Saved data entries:
* * * * *
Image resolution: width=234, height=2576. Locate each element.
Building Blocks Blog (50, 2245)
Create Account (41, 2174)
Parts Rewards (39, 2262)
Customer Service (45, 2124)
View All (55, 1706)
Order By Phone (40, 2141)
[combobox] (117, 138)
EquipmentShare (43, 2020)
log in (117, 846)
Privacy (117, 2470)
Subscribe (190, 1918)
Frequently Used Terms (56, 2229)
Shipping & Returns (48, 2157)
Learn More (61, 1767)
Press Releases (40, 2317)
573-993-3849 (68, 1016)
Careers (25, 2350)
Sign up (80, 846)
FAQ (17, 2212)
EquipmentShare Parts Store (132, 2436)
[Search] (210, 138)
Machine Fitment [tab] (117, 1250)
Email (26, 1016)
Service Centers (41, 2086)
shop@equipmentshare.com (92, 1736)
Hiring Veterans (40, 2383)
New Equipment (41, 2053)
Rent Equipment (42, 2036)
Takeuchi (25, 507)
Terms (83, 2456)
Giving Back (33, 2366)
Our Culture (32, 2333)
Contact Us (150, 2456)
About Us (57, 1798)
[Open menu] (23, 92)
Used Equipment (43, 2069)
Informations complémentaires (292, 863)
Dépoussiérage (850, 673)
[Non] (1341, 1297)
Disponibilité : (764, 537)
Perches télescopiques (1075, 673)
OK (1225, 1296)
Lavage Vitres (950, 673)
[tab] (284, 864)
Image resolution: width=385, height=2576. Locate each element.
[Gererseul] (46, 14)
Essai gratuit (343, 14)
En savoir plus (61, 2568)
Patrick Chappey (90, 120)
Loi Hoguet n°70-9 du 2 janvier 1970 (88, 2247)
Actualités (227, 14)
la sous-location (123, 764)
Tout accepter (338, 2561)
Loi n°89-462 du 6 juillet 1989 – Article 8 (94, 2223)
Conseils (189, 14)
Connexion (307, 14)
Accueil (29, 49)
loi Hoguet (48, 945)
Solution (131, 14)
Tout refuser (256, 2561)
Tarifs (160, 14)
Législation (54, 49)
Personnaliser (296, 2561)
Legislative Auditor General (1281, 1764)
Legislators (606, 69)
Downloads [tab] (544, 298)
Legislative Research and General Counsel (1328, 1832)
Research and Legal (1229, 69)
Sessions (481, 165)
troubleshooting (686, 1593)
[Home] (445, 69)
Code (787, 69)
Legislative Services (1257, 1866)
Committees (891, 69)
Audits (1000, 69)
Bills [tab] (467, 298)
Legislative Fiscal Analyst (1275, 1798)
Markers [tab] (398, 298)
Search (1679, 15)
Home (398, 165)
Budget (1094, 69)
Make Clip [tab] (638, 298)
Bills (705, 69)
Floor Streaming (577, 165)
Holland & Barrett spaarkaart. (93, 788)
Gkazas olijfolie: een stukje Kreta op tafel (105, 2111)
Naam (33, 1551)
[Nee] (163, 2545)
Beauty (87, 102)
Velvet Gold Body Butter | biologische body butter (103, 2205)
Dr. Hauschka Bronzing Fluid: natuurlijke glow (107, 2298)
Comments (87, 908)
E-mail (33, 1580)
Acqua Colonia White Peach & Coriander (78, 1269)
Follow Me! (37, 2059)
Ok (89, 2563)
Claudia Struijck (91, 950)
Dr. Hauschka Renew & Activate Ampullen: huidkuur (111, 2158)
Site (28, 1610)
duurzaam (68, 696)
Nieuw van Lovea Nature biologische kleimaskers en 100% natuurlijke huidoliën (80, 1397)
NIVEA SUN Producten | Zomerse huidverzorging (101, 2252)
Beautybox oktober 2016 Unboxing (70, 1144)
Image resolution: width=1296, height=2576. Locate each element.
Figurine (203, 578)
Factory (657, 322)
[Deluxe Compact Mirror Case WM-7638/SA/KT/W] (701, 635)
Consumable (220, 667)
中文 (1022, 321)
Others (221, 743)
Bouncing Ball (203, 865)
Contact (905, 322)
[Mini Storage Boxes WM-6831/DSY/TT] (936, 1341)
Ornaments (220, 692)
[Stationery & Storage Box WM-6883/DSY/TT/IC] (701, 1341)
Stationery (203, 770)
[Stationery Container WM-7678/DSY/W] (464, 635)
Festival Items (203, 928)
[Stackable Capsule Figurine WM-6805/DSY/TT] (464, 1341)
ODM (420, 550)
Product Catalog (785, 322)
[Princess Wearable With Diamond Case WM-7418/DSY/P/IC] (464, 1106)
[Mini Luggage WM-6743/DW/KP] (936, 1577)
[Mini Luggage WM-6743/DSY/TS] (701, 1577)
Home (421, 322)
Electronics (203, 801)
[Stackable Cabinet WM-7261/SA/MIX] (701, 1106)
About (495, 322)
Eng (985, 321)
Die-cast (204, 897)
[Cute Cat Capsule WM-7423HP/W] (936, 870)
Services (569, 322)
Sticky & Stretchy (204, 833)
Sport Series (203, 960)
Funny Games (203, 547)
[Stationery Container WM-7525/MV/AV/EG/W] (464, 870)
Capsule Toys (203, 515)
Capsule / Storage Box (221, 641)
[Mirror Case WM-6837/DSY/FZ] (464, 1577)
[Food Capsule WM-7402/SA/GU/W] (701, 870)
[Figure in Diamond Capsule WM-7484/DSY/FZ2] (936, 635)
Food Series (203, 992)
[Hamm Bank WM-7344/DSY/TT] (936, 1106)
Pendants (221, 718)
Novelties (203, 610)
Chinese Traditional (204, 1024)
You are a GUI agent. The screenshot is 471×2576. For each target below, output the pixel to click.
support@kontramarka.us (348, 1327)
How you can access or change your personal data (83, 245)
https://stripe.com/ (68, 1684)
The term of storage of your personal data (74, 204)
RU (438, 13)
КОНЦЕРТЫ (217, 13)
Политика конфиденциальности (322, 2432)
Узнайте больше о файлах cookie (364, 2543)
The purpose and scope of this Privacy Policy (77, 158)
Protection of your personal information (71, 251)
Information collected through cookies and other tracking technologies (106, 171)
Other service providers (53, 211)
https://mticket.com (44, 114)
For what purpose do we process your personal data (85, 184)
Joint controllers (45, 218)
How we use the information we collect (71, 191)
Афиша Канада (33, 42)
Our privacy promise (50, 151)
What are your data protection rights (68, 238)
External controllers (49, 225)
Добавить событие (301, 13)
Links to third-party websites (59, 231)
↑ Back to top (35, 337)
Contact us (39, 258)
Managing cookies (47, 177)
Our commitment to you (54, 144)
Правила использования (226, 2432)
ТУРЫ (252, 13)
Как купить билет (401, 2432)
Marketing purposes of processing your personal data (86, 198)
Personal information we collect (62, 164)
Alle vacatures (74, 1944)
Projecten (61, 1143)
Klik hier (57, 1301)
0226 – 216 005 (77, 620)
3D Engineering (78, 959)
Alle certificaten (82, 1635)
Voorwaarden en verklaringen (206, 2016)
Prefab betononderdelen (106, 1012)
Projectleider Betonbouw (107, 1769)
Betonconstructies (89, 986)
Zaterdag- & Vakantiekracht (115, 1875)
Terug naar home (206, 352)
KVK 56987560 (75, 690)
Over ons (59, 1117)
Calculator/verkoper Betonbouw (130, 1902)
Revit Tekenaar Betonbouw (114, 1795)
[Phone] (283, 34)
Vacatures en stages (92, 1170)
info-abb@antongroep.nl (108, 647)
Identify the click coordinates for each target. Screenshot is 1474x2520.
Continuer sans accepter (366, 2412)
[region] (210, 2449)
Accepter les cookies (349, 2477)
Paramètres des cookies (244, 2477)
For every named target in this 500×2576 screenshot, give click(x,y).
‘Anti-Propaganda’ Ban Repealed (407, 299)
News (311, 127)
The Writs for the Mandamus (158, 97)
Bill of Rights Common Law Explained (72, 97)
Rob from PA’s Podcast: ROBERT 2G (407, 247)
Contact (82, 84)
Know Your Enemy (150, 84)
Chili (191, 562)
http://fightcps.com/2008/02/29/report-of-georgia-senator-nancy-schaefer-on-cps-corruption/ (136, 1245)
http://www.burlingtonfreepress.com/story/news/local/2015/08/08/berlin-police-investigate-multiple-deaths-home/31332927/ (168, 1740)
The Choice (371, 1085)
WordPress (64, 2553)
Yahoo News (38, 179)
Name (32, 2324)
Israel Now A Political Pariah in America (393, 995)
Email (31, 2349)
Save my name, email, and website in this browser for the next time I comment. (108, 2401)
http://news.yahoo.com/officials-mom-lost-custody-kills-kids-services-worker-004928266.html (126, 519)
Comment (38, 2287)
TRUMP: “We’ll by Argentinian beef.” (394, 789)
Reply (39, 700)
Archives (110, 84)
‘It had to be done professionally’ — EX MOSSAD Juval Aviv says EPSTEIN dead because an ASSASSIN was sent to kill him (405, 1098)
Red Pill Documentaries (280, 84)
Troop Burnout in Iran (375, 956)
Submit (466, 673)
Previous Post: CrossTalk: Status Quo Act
* * * * *
> **TASK REQUIREMENTS**: Begin with the line above that has "Eng (985, 321)" and continue through the line that has "Protection of your", setting each one down exactly. Stop there.

> **RESULT**:
Eng (985, 321)
Die-cast (204, 897)
[Cute Cat Capsule WM-7423HP/W] (936, 870)
Services (569, 322)
Sticky & Stretchy (204, 833)
Sport Series (203, 960)
Funny Games (203, 547)
[Stationery Container WM-7525/MV/AV/EG/W] (464, 870)
Capsule Toys (203, 515)
Capsule / Storage Box (221, 641)
[Mirror Case WM-6837/DSY/FZ] (464, 1577)
[Food Capsule WM-7402/SA/GU/W] (701, 870)
[Figure in Diamond Capsule WM-7484/DSY/FZ2] (936, 635)
Food Series (203, 992)
[Hamm Bank WM-7344/DSY/TT] (936, 1106)
Pendants (221, 718)
Novelties (203, 610)
Chinese Traditional (204, 1024)
You are a GUI agent. The screenshot is 471×2576. For each target below, output the pixel to click.
support@kontramarka.us (348, 1327)
How you can access or change your personal data (83, 245)
https://stripe.com/ (68, 1684)
The term of storage of your personal data (74, 204)
RU (438, 13)
КОНЦЕРТЫ (217, 13)
Политика конфиденциальности (322, 2432)
Узнайте больше о файлах cookie (364, 2543)
The purpose and scope of this Privacy Policy (77, 158)
Protection of your personal information (71, 251)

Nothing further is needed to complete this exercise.